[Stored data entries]
★ ★ ★ ★
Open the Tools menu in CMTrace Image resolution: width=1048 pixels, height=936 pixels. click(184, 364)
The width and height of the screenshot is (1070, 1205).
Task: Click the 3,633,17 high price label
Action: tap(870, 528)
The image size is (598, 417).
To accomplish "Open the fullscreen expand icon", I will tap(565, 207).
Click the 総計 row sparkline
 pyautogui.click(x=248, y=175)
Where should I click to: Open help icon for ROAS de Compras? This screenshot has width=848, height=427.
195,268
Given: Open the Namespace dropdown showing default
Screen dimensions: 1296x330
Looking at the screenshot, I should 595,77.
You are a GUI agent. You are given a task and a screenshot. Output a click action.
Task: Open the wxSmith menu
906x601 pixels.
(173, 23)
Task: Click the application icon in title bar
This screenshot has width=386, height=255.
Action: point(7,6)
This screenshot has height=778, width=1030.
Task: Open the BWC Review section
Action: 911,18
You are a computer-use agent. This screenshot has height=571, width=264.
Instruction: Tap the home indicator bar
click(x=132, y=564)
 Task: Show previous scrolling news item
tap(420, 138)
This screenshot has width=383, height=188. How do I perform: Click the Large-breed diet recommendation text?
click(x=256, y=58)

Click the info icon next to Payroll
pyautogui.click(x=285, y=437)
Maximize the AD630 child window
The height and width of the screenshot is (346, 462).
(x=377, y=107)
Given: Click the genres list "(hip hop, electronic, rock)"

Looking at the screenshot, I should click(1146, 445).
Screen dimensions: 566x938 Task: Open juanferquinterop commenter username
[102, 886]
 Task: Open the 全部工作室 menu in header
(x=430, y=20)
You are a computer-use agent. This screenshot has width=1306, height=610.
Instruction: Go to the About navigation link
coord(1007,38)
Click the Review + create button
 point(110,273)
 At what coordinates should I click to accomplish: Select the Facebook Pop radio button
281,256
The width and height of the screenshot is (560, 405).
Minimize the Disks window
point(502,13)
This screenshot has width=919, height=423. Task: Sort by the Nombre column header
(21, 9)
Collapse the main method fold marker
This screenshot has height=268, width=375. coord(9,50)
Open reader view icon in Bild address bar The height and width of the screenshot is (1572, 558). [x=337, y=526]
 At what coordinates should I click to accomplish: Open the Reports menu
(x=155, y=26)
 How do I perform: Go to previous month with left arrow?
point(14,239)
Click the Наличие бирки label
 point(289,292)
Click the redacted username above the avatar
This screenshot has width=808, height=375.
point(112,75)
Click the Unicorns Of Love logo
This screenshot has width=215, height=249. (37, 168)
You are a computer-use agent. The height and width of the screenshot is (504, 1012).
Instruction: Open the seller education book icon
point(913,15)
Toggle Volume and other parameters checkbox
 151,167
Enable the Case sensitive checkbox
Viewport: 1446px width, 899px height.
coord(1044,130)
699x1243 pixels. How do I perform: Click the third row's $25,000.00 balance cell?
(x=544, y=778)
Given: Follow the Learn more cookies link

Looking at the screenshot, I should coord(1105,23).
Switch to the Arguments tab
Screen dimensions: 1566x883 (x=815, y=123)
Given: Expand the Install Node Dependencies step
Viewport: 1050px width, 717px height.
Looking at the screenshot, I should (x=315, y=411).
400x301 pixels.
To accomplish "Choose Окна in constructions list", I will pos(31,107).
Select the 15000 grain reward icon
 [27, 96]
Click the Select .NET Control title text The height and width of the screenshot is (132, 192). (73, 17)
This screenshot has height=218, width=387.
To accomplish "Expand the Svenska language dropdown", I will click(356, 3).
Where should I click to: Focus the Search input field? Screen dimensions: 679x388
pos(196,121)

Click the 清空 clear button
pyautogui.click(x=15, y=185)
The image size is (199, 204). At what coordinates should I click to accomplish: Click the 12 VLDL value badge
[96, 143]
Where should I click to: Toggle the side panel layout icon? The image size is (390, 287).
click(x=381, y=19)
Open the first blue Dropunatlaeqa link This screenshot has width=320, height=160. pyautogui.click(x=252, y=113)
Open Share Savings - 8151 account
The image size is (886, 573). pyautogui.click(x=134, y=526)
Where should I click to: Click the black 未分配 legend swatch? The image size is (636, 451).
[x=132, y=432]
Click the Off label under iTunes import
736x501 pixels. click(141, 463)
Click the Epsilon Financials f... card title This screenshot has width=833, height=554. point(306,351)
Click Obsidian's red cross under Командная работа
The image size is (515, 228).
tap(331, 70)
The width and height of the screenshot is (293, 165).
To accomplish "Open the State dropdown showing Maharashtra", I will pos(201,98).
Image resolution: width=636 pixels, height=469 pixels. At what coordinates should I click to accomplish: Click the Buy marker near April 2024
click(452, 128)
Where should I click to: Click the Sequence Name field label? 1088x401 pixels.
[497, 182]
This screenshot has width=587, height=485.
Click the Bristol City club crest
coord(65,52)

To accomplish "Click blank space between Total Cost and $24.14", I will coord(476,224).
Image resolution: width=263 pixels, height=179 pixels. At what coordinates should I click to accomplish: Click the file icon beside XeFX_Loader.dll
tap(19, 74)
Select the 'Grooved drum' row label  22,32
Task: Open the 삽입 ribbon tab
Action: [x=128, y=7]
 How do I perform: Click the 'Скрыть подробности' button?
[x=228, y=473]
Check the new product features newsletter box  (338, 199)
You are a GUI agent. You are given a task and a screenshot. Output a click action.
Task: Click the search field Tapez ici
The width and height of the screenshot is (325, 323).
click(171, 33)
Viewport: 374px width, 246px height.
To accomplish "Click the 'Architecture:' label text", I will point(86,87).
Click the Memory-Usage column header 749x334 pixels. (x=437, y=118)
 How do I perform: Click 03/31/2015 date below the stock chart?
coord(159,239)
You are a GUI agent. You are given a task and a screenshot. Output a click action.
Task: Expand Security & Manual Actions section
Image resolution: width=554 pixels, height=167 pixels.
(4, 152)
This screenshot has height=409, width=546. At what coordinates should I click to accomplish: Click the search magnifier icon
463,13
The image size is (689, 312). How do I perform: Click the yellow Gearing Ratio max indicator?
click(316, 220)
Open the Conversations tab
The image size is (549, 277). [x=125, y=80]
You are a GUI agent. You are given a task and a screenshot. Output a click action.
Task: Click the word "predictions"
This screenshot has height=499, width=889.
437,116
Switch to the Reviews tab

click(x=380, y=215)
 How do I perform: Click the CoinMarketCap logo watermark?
★ ★ ★ ★
Using the data above, reproduce exactly the lines between those holding "400x301 pixels." and "This screenshot has height=218, width=387.", inclusive, and no others.

400x301 pixels.
To accomplish "Choose Окна in constructions list", I will pos(31,107).
Select the 15000 grain reward icon
 [27, 96]
Click the Select .NET Control title text The height and width of the screenshot is (132, 192). (73, 17)
This screenshot has height=218, width=387.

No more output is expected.